Set tasks:
A) Update the fusion reactor article from "For decades, the" to "has proven challenging.", changing "fully operational" to "completely functional".
B) In the fusion reactor article, condense the paragraph beginning "But the project isn’t expected" into a shorter version that keeps its main facts.
C) Continue the article on the energy-positive fusion reactor design from the point where it stops.

Article:
══════

New Reactor Design Could Produce First Ever Energy-Positive Fusion Reaction

Nuclear fusion has gone from a scientists’ pipe dream to a technology attracting serious investment. Now one of the startups chasing this holy grail of energy production has published a series of peer-reviewed scientific papers that validate the underlying physics of their approach.

For decades, the leading hope for achieving fusion power has been the International Thermonuclear Experimental Reactor (ITER) being built in France. News earlier this year that construction is now underway has provided hope that the goal might finally be within reach.

But the project isn’t expected to be fully operational until 2035, and with a price tag of at least $22 billion, it seems there’s still some way to go before the technology can go mainstream. A growing number of startups seem to think they can do things faster and cheaper, but judging the feasibility of these private endeavors has proven challenging.

══════

Dataset excerpt:
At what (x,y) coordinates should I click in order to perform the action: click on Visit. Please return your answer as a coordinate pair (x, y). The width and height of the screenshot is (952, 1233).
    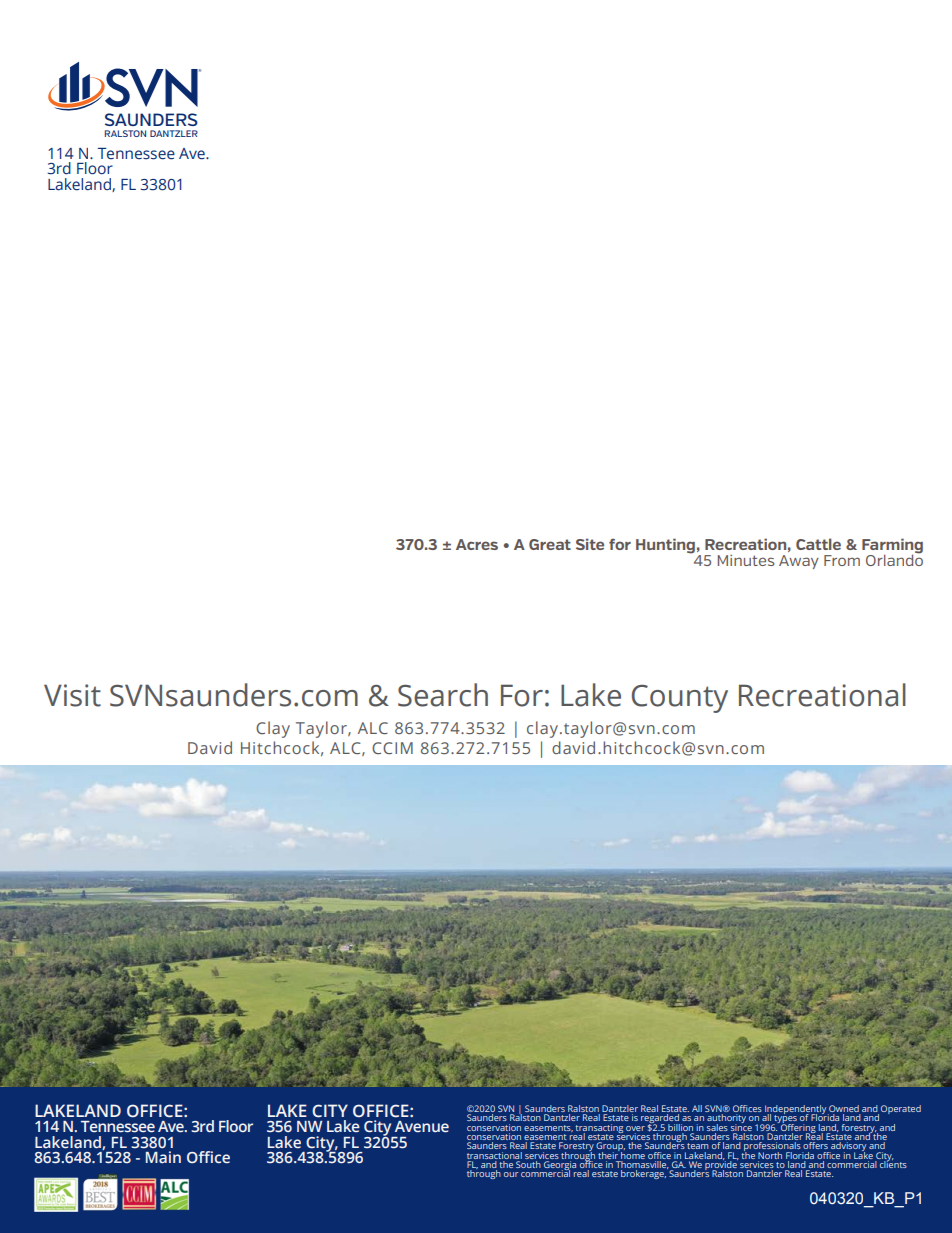
    Looking at the image, I should click on (72, 695).
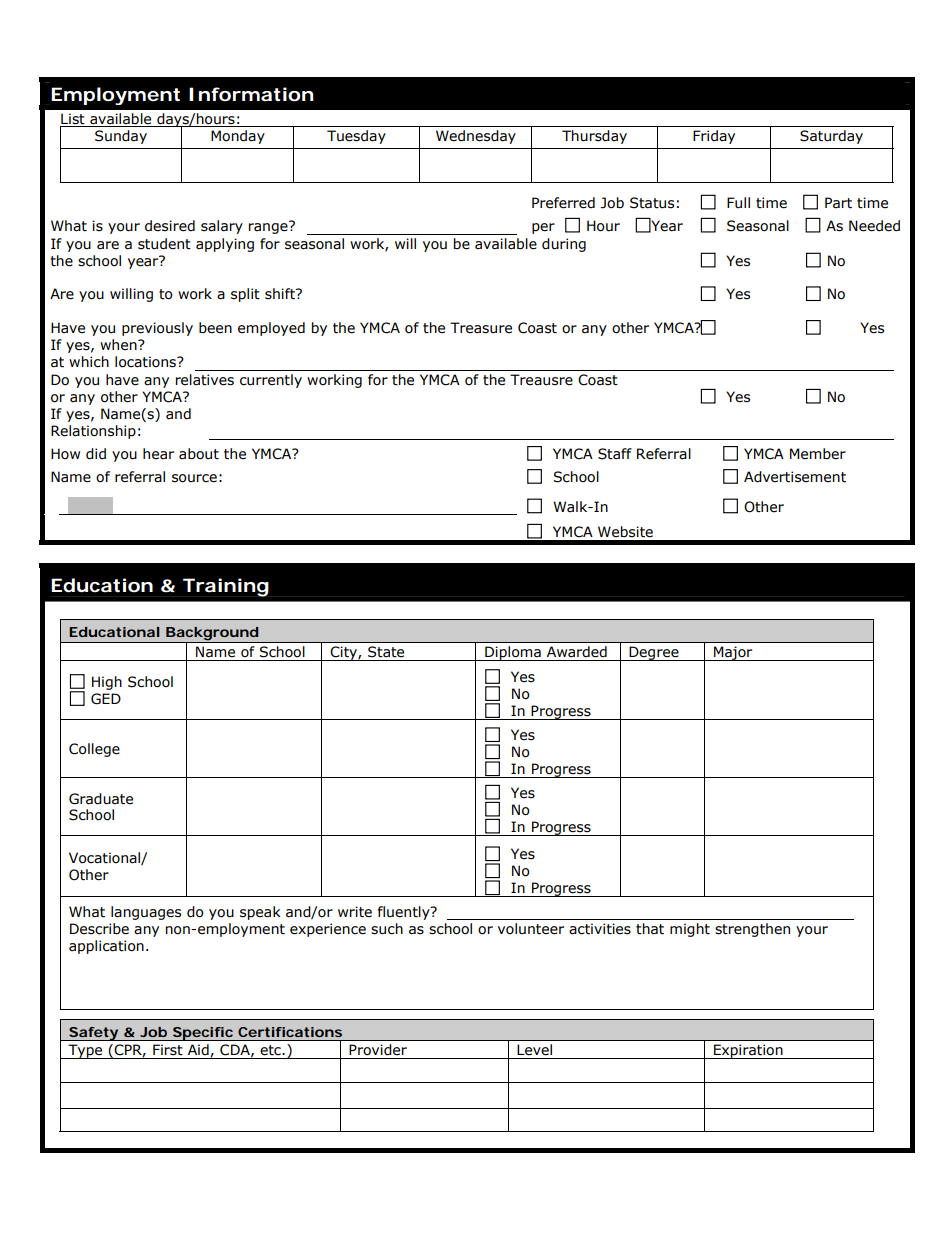  Describe the element at coordinates (733, 653) in the screenshot. I see `Major` at that location.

══════

Exercise results:
A)
For decades, the leading hope for achieving fusion power has been the International Thermonuclear Experimental Reactor (ITER) being built in France. News earlier this year that construction is now underway has provided hope that the goal might finally be within reach.

But the project isn’t expected to be completely functional until 2035, and with a price tag of at least $22 billion, it seems there’s still some way to go before the technology can go mainstream. A growing number of startups seem to think they can do things faster and cheaper, but judging the feasibility of these private endeavors has proven challenging.

B) ITER won't be fully operational until 2035 and will cost at least $22 billion, so mainstream fusion is still some way off. More startups believe they can move faster and cheaper, but assessing whether their plans can work has been difficult.

C)
Now researchers from Commonwealth Fusion Systems, one of the leaders of the pack, and their collaborators at MIT have published seven papers describing their progress in a special issue of the Journal of Plasma Physics. The results are promising, suggesting their reactor design should work and could even exceed their expectations.

Like the ITER plant, the company’s SPARC reactor is a tokamak, the name for a specific design of fusion reactors. The machine consists of a doughnut-shaped chamber used to contain an incredibly hot plasma made up of two different isotypes of hydrogen fusing together to create helium and a huge amount of energy as a byproduct.

Containing this roiling sea of high energy particles requires powerful magnetic fields. In conventional tokamaks they are provided by enormous electromagnets made from superconducting wires that need to be cryogenically cooled.

The secret to the SPARC reactor is that its magnets will be built from new high-temperature superconductors that require much less cooling and can produce far more powerful magnetic fields. That means the reactor can be ten times more compact than ITER while achieving similar performance.

As with any cutting-edge technology, converting principles into practice is no simple matter. But the analysis detailed in the papers suggests that the reactor will achieve its goal of producing more energy than it sucks up. So far, all fusion experiments have required more energy to heat the plasma and sustain it than has been generated by the reaction itself.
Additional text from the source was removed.